I am very blessed and have great parents that have surrounded me with love and given me some incredible teachings. And still, like with anybody, our relationship is not ‘perfect’. Then one day I had an ‘a-ha! moment’ and realised that some of my parents greatest gifts to me were their weaknesses.

Let me explain. Okay, so I can say I have got from my parents an introduction to Eastern mystical spirituality, a love for whole-foods and an understanding of their importance in creating and maintaining good health, a thirst for learning, a love for travelling, and so much more… and then there were things they couldn’t teach me, like how to be tidy, how to dress perfectly for a cocktail party or how to make small talk with people you have just met. They couldn’t teach me these things because they were not in their repertoire – or at least these are not things that were important to them.

So I had to learn them for myself. And there is the gift. In a way those areas, the things I have had to go out and learn for myself are the ones I am most proud of – I didn’t just inherit them or learn them by osmosis by hanging around them. I had to work for them (and keep working and learning them afresh). This was a gift by omission. And so it is that I find it is all gifts: the good stuff are gifts and the ‘bad’ stuff are just a different kind of gift.
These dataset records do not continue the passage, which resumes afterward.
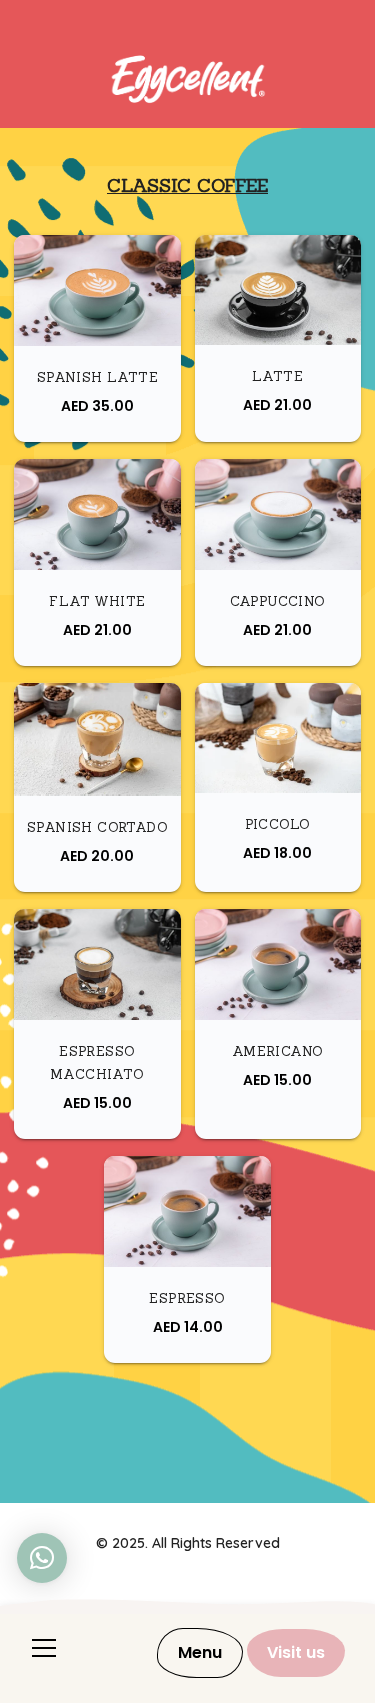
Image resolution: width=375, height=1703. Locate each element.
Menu (200, 1652)
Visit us (296, 1652)
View (104, 320)
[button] (42, 1558)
I’d do well to remember that with my own child(ren). As my uncle says, jokingly, I am going to f*ck ’em up. All kids say their parents f*cked ’em up. It is just a question of how.So, we might as well let go and trust God/the Universe to sort it all out (hmm, my uncle doesn’t say that part, I just ad-libbed it).

In fact, I believe babies chose the parents they are to be born to with some knowledge of the kind of conditions and experiences they are coming into. Sometimes they come to learn, sometimes they come to teach, sometimes they come just to observe but either way the parents they are given are the perfect parents for them to experience what they are here, on this planet, to experience. So it is not my job to be perfect. I can do what I can do and the rest is, well, out of my hands and I trust that God, my kid(s) and providence are in charge of the rest.